▶ [Task item]
Required from the data below: the exact lines starting at the line containing "The width and height of the screenshot is (854, 719)." and ending at the line containing "The height and width of the screenshot is (550, 1071).", with both ends kept and all pictures dropped.

[Dataset entries]
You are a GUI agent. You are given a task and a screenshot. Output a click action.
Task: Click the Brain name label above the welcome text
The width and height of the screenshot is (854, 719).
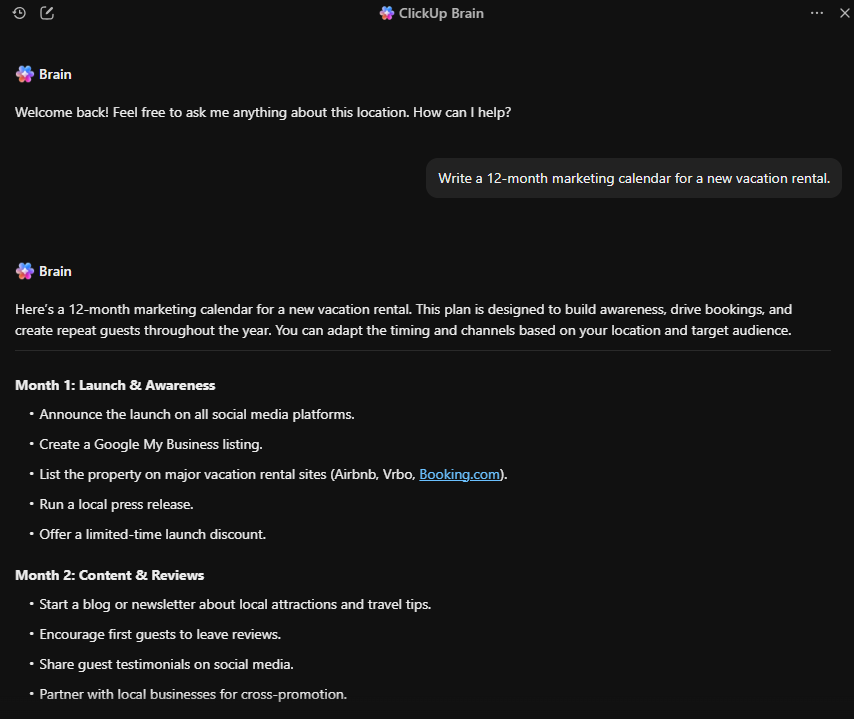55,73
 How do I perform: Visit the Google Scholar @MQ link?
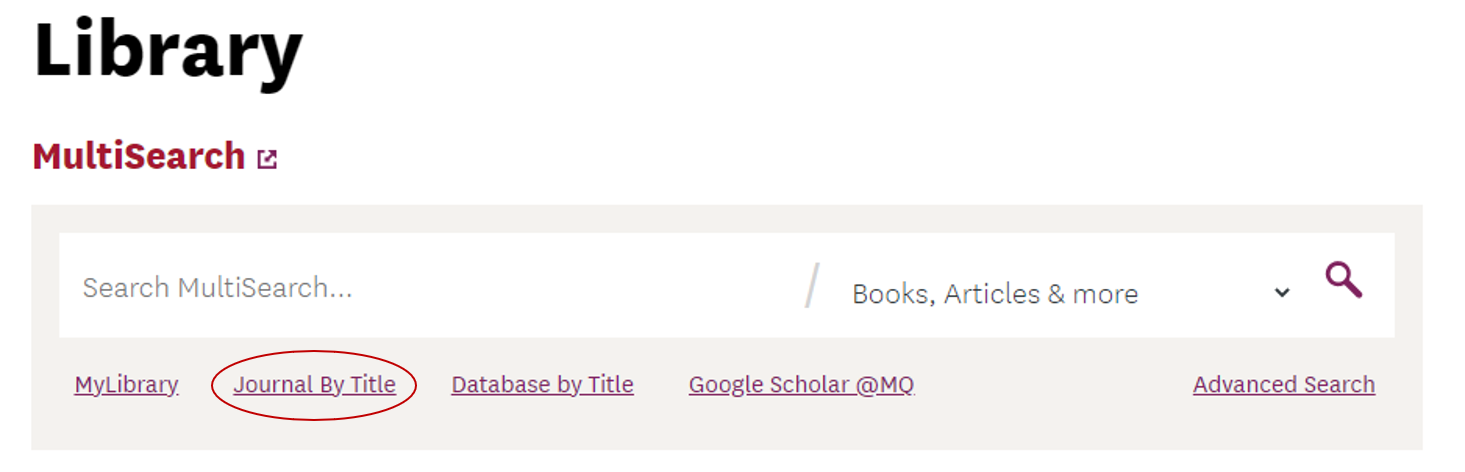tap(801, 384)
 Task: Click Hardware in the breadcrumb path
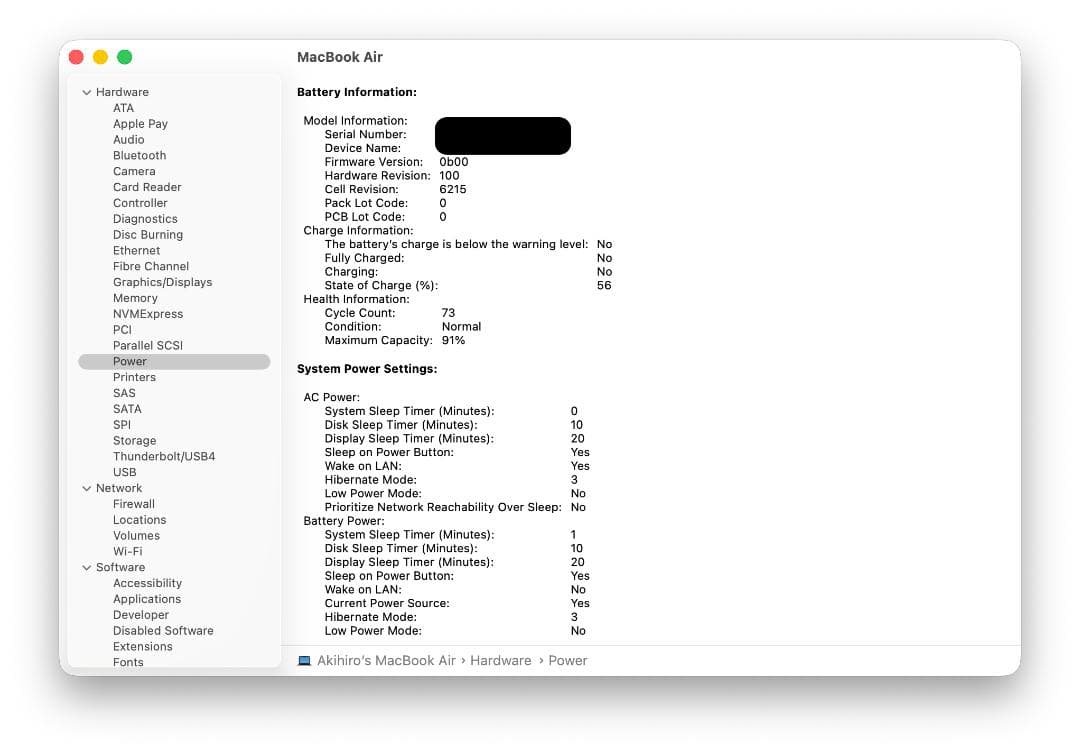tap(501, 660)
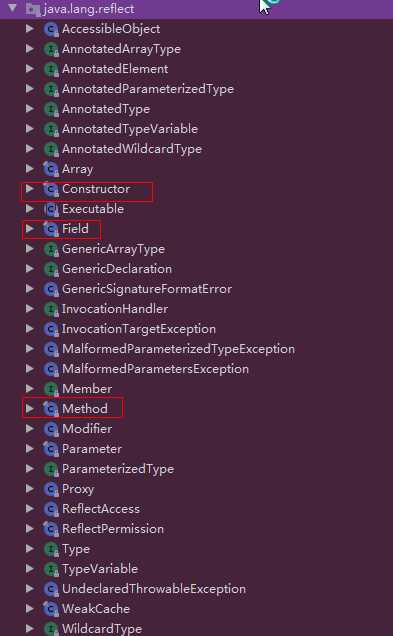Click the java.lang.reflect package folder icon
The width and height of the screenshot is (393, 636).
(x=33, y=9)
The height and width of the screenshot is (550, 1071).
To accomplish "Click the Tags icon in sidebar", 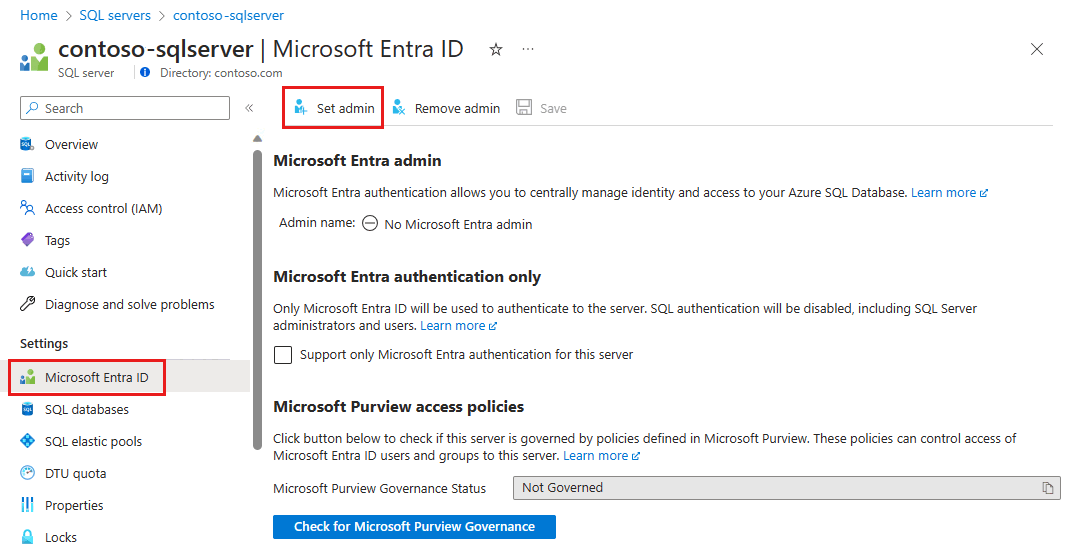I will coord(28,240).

* * *

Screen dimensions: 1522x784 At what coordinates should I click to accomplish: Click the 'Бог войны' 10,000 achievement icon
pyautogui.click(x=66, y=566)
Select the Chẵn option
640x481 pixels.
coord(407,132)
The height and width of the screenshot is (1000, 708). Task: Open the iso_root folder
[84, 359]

▶ [Response]
The width and height of the screenshot is (854, 719).
55,73
 How do I perform: Visit the Google Scholar @MQ link?
tap(801, 384)
 Task: Click Hardware in the breadcrumb path
tap(501, 660)
Click the java.lang.reflect package folder icon
The width and height of the screenshot is (393, 636).
(x=33, y=9)
The height and width of the screenshot is (550, 1071).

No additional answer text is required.